In the development and application of foundation models, data preprocessing, model development, training, and inference are the four critical stages. This article focuses on the inference stage. Our previous blog posts mentioned using JuiceFS Community Edition to improve model loading efficiency, with examples from BentoML and Beike.

In this article, we’ll dive into how JuiceFS Enterprise Edition accelerates foundation model inference in multi-cloud architectures. You can learn how it tackles challenges like speeding up data access, efficiently distributing model data in multi-cloud environments, cost-effectively managing large volumes of existing data, and optimizing hardware resource utilization in heterogeneous environments.

Challenges for foundation model inference and storage

The diagram below illustrates a typical architecture for foundation model inference services:

We can observe several characteristics from this diagram:

The architecture spans multiple cloud services or data centers. Given the current GPU resource shortages in the foundation model domain, most vendors or companies are adopting multi-cloud, multi-data center, or hybrid cloud strategies for their inference services.
The use of public cloud object storage as the storage point for all model data to ensure data consistency and ease of management. When scheduling inference tasks, specific cloud services may be selected. Data model retrieval requires manual intervention, such as pre-copying data. This is because the scheduling system cannot determine the exact data needed at each data center, and this data is changing. This results in additional costs.
Large inference clusters with hundreds to thousands of GPUs generate high concurrent data retrieval demands during server initialization.

In summary, the challenges related to foundation model inference and storage focus on:

Efficient data access
Rapid cross-region data distribution
Reading existing data
Resource optimization

Next, we’ll dive into our practices for addressing these challenges.

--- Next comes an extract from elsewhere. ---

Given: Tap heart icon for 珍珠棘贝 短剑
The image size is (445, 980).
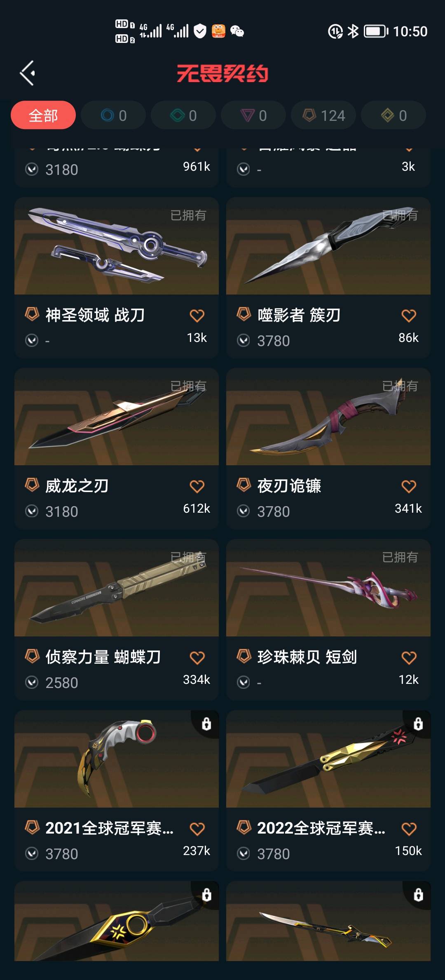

Challenge 1: Ensuring high throughput and concurrent data access

Inference tasks often involve handling model files that are hundreds of gigabytes in size, requiring high-concurrency sequential reads. Load speed is a critical concern for users. To meet the performance demands of such scenarios, JuiceFS Enterprise Edition’s distributed cache can create a large-scale caching space. By storing frequently used model data in a cache cluster, data access speed can be significantly improved, especially when launching thousands of inference instances simultaneously. Moreover, for AI applications that frequently switch models, such as Stable Diffusion’s text-to-image service, the cache cluster can greatly reduce model loading times. This directly enhances user experience.

For example, when loading a Safetensors format Stable Diffusion model on a standalone machine with a single GPU, data retrieval from the cache cluster can have a latency as low as 0.5 ms, compared to about 20 ms from object storage. This is nearly a 40-fold performance improvement.

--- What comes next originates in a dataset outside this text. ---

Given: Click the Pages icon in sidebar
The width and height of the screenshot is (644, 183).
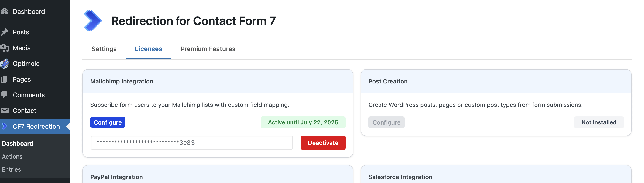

The figure below shows JuiceFS’ distributed cache architecture:

The inference cluster is at the top.
The cache cluster is in the middle layer.
Object storage is at the bottom.
The metadata service is at the top right corner.

When the inference service is deployed, it first accesses the required model data through the mounted JuiceFS on the inference cluster. If the data is found in the local memory cache of the inference cluster, it’s used. If not, it queries the cache cluster in the middle. If the cache cluster also fails to find the data, it’s retrieved from the object storage.

Although the inference cluster and cache layer may appear as separate layers in the diagram, they can be combined in practical applications or deployments if GPU servers have NVMe SSDs.

In the example where each GPU server is equipped with multiple SSDs, with three SSDs per GPU server, one SSD is used for local caching and the other two SSDs serve as storage disks for distributed caching. In this case, we recommend the following deployment approach: deploying two clients on a GPU server—one for the FUSE daemon and one for the cache cluster client.

When an inference task needs to read data, it first attempts to read from the local FUSE mount point. If the local cache does not contain the required model data, the inference task accesses the distributed cache through another JuiceFS client on the same server. Once the data is read, it’s returned to the inference task and cached on the two SSDs managed by the cache cluster as well as the local FUSE mount point for faster future access.

Deploying two clients on a GPU server has two benefits:

Reduced network overhead: Local caching minimizes network communication costs. Although GPU servers communicate over high-speed network cards, network communication still incurs significant overhead.
Distributed cache cluster effect: The cache cluster client allows inference tasks to access data on other GPU servers. This achieves the effect of a distributed cache cluster.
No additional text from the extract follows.